Alion Canada, whose mother firm is a major U.S. player in the defence market, has about 100 engineers, naval architects and designers in Canada. Alion staff are already involved in Joint Support Ship (JSS) and Offshore Fisheries Science Vessel (OFSV) projects.

Alion was the prime design agent for the U.S. Navy’s DDG-51 Arleigh Burke class destroyers and C-47 Ticonderoga class guided missile cruiser in the US Navy. The firm also manages the maintenance schedule and activities for a fleet of 165 ships in service.

Alion Canada has already successfully exported a ship design for the Australian MV Investigator ship which was designed in Canada, built in Singapore and delivered to Australia, according to the firm.

For the baseline for the Canadian Surface Combatant, Alion has selected the Dutch De Zeven Provinciën Air Defence and Command (LCF) frigate, Chief Operating Officer Bruce Samuelsen, told Esprit de Corps magazine.

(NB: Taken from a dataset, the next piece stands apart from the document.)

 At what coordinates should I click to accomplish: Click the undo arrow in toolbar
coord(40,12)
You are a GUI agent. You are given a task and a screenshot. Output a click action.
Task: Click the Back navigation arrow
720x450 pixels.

The firm believes that platform meets all of the mandatory selection criteria without modification. The LCF is a proven, operational in-service warship, proving a vessel that is a very robust starting point for Canada’s needs, company officials point out.

In addition, it could be brought into production very quickly.

Alion noted it is critical that the integration of key capabilities – the Active Electronically Scanned Array (AESA) multimode radar; the missile launch system and surface-to-air missiles (SAM); and the combat management system – be proven, certified and in-service to reduce program risk. Through its partnership with Damen Shipbuilding, Atlas Electronik, and Hendsoldt, it believes its submission for the CSC fits that bill.